Railway Station in West Bengal

Bankura Junction railway station is a railway junction station of Kharagpur–Bankura–Adra line and Bankura–Damodar Railway (Bankura–Masagram line) route under the Adra railway division of South Eastern Railway. It is situated near Lalbazar, Bankura town in Bankura district in the Indian state of West Bengal. Numerous express trains stop here. Recently, the train platform locators has been updated in the platforms, which has been really helpful for the passengers in order to identify the coach location of the train.

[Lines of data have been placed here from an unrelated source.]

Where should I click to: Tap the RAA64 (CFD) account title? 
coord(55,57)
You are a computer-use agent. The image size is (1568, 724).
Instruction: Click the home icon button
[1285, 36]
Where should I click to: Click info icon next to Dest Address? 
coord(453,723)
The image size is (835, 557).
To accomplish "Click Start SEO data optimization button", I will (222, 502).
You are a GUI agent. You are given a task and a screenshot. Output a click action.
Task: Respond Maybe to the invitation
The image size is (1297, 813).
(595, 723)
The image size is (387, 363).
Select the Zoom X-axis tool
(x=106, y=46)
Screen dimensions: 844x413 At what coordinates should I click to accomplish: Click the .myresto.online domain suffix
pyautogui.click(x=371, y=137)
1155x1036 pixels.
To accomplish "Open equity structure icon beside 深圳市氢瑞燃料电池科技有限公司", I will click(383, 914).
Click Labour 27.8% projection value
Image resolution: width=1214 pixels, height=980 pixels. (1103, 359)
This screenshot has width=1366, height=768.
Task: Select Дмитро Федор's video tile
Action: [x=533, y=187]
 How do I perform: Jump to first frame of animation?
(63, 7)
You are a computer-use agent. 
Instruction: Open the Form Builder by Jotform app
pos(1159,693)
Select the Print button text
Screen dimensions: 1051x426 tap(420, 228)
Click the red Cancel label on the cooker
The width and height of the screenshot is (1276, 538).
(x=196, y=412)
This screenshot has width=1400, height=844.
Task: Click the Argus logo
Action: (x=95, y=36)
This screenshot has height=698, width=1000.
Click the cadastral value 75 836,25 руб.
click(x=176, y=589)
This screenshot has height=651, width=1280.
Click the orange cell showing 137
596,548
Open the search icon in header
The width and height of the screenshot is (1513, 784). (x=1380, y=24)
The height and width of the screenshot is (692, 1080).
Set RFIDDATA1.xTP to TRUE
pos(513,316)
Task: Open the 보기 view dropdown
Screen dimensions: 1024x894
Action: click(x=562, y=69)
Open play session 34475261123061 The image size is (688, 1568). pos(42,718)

Bankura railway station is a three-way junction point having direct connection to Adra/Gomoh, Bishnupur/Kharagpur/Balasore, Masagram station on the Howrah-Barddhaman chord line via Sonamukhi.

==Trains==
Some of the major trains available from this railway station are as follows:
- New Delhi Bhubaneswar Rajdhani Express
- Yesvantpur–Kamakhya AC Superfast Express
- MGR Chennai Central–New Jalpaiguri Superfast Express
- Samarsata Express
- Porbandar–Santragachi Kavi Guru Express
- Baidyanath Dham Express
- Puri–Jaynagar Express
- Puri–Kamakhya Express
- Nandan Kanan Express
- Howrah–Purulia Express
- Digha–Malda Town Express
- Haldia–Asansol Express
- Digha–Asansol Express
- Howrah–Ranchi Intercity Express
- Rupasi Bangla Express
- Ernakulam-Patna Express
- Aranyak Express
- Gomoh-Kharagpur Express
- Dhanbad-Bankura Memu

==History==
Kharagpur–Bankura–Adra line was opened in 1901. This railway track including Bankura Junction railway station was electrified in 1997–98. Old narrow-gauge Bankura–Damodar Railway (also called as Bankura Damodar River Railway) connecting Bankura and Rainagar in Bankura and Bardhaman districts was opened to traffic in sections between 1916 and 1917. In 2005, the 118 kilometer-long railway section known as Bankura–Masagram line was converted to broad gauge. The whole track was electrified in 2018–19.